**Exercise instructions:**
Repeat the following lines exactly and nothing else: the line containing "At what coordinates should I click to accomplish: Switch" and each line after it through the end of the listing.

**Input data:**

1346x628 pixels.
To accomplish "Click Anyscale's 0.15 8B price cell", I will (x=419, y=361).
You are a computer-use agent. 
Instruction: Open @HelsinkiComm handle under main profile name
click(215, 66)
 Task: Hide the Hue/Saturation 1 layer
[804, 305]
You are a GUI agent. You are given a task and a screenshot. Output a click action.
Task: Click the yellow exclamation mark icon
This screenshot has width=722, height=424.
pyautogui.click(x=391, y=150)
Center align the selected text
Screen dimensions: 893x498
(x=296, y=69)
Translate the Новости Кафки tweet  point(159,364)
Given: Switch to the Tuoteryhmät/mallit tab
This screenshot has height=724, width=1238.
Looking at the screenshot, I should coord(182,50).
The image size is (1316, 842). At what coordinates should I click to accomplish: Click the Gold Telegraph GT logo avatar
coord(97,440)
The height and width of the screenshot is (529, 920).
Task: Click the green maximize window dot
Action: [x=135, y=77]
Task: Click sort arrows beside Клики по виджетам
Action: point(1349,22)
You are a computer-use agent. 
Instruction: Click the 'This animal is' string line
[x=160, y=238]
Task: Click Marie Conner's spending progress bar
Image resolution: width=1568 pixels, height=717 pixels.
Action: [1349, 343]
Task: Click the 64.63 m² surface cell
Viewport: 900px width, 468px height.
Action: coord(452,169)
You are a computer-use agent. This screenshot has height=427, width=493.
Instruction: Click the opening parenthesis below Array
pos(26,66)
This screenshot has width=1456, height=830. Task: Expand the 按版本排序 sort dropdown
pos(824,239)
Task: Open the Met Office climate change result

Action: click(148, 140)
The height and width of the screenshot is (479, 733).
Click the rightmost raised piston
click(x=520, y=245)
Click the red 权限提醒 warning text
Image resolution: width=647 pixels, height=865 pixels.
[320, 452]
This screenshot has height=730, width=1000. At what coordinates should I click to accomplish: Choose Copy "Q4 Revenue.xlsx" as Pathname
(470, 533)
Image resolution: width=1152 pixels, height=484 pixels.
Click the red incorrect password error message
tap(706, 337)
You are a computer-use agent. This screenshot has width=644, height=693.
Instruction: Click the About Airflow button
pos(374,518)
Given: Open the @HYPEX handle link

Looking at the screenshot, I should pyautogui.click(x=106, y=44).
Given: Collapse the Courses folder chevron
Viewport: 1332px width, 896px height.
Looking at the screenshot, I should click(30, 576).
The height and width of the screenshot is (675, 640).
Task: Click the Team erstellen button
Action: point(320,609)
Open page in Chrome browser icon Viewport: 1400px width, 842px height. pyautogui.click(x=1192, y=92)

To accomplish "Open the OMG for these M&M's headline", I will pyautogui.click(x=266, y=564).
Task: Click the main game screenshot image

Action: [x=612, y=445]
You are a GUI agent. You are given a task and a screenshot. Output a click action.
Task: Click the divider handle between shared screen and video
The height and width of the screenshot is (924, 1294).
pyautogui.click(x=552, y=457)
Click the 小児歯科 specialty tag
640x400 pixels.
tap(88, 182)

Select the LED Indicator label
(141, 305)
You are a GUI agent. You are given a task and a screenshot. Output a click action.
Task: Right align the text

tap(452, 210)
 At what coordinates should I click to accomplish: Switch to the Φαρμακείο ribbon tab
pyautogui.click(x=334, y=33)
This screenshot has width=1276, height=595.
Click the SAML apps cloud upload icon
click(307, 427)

**Exercise result:**
 At what coordinates should I click to accomplish: Switch to the Φαρμακείο ribbon tab
pyautogui.click(x=334, y=33)
This screenshot has width=1276, height=595.
Click the SAML apps cloud upload icon
click(307, 427)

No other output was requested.